Output only the lines below from the one containing "Given: Click the" to the one containing "This screenshot has width=1017, height=516.", exactly as written, both ends kept.

The input:
--- START ---
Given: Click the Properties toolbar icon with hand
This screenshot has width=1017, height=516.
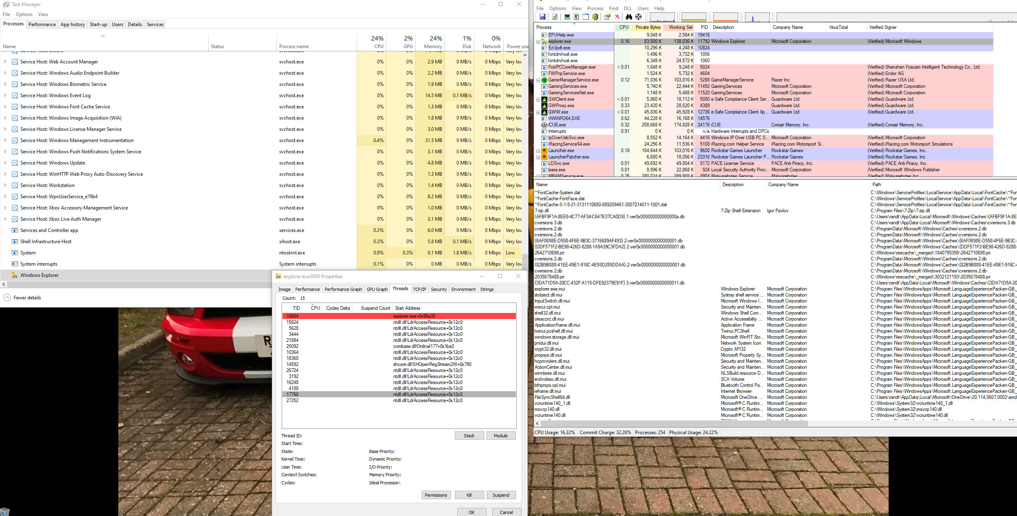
--- END ---
--- START ---
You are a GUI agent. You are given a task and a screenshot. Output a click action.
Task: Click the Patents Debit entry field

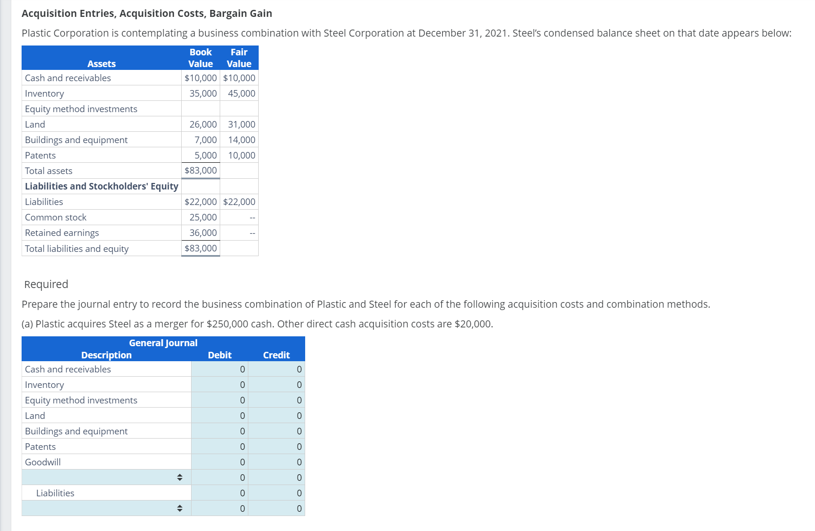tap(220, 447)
--- END ---
--- START ---
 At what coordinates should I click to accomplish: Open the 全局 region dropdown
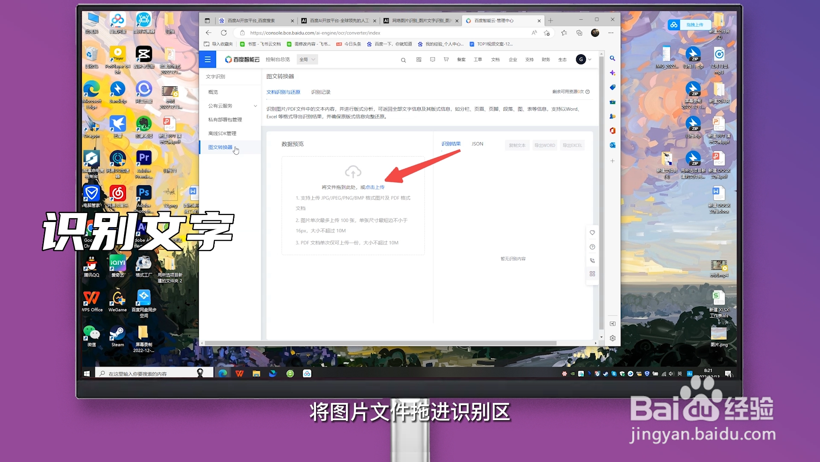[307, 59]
--- END ---
Reply:
Given: Click the Properties toolbar icon with hand
This screenshot has width=1017, height=516.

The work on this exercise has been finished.